Requirements for a critical section implementation.

1. No two processes may be simultaneously inside their critical section.
   
   
2. No assumption may be made about the speeds or the number of concurrent threads/processes.
   
   
3. No process outside its critical section (including the entry and exit code) may block other processes.
   
   
4. No process should have to wait forever to enter its critical section.
   • I do NOT make this last requirement.
   • I just require that the system as a whole make progress (so not all processes are blocked).
   • I refer to solutions that do not satisfy Tanenbaum's last condition as unfair, but nonetheless correct, solutions.
   • Stronger fairness conditions have also been defined.

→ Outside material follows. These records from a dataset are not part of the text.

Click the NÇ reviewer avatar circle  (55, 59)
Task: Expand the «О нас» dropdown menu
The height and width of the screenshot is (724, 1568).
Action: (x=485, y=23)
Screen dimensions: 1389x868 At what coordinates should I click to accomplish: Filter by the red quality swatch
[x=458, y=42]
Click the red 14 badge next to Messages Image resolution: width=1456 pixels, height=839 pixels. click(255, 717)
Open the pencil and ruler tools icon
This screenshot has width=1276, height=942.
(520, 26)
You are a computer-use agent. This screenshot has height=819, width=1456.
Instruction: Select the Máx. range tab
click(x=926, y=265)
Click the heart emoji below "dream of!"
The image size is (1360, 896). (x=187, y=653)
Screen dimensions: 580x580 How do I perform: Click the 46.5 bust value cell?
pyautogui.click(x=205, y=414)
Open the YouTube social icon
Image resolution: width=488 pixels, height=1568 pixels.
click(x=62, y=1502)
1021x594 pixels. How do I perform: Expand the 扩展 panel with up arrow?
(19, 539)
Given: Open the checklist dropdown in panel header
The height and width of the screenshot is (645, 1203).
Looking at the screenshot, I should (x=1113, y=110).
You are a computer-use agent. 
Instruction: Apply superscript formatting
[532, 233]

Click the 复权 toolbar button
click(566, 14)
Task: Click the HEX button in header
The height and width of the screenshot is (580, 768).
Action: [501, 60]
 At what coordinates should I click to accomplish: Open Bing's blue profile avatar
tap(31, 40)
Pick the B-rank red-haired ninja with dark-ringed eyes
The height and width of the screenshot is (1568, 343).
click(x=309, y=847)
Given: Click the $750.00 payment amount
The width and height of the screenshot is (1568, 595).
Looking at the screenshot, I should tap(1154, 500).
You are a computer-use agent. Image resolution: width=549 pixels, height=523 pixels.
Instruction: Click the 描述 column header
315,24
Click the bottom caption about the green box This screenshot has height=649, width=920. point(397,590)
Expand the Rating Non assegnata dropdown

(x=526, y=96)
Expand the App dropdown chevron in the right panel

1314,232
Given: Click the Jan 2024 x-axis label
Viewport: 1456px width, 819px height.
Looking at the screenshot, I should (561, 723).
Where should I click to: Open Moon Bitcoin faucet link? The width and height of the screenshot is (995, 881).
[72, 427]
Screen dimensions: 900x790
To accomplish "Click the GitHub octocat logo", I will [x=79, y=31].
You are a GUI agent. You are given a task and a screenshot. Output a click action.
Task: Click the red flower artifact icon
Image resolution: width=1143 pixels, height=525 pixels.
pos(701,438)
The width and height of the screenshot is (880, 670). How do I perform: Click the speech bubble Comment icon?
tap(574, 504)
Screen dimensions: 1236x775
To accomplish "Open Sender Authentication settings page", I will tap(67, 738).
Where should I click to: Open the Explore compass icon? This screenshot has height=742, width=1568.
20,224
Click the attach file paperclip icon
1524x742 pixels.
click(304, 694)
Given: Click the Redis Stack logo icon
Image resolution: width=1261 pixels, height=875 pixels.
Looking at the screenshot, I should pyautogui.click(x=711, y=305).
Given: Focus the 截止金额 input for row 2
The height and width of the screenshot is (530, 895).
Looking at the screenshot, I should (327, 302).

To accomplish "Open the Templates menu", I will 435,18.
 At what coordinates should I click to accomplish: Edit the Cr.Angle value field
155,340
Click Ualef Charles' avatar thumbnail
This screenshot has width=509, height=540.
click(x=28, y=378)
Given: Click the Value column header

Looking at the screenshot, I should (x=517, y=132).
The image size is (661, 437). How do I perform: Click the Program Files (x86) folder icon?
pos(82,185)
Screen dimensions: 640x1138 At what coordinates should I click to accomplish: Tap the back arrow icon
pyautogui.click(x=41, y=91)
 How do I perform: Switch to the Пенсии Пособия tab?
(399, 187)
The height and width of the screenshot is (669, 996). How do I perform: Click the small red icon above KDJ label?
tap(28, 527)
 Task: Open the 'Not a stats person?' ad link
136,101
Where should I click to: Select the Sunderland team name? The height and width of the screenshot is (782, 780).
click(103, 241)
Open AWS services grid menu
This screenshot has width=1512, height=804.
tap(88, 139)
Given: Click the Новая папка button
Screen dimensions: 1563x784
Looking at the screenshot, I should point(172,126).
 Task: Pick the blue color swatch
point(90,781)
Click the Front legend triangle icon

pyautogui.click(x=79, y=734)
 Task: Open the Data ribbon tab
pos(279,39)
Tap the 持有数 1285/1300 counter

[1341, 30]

2.3.3 Mutual exclusion with busy waiting

We will study only solutions in this class. Note that higher level solutions, e.g., having one process block when it cannot enter its critical are implemented using busy waiting algorithms.

Disabling Interrupts

The operating system can choose not to preempt itself. That is, we could choose not to preempt system processes (if the OS is client server) or processes running in system mode (if the OS is self service). Forbidding preemption for system processes would prevent the problem above where x<--x+1 not being atomic crashed the printer spooler if the spooler is part of the OS.

The way to prevent preemption of kernel-mode code is to disable interrupts. Indeed, disabling (i.e., temporarily preventing) interrupts is often done for exactly this reason.

This is not, however, sufficient for all cases.

• It does not work for user-mode programs. So the Unix print spooler, which is a user-mode program would need another solution.
• We do not want to block interrupts for too long or the system will seem unresponsive.
• Disabling interrupts is insufficient if the system has several processors.
  • The main line can be executing on both processors simultaneously so interrupts are not involved.
  • One processor cannot block interrupts on the other.

Software solutions for two processes

Lock Variables

  Initially P1wants=P2wants=false

  Code for P1                             Code for P2

  Loop forever {                          Loop forever {
     P1wants <-- true         ENTRY          P2wants <-- true
     while (P2wants) {}       ENTRY          while (P1wants) {}
     critical-section                        critical-section
     P1wants <-- false        EXIT           P2wants <-- false
     non-critical-section }                  non-critical-section }

Explain why this works.

But it is wrong!
Why?

Let's try again. The trouble was that setting want before the loop permitted us to get stuck. We had them in the wrong order!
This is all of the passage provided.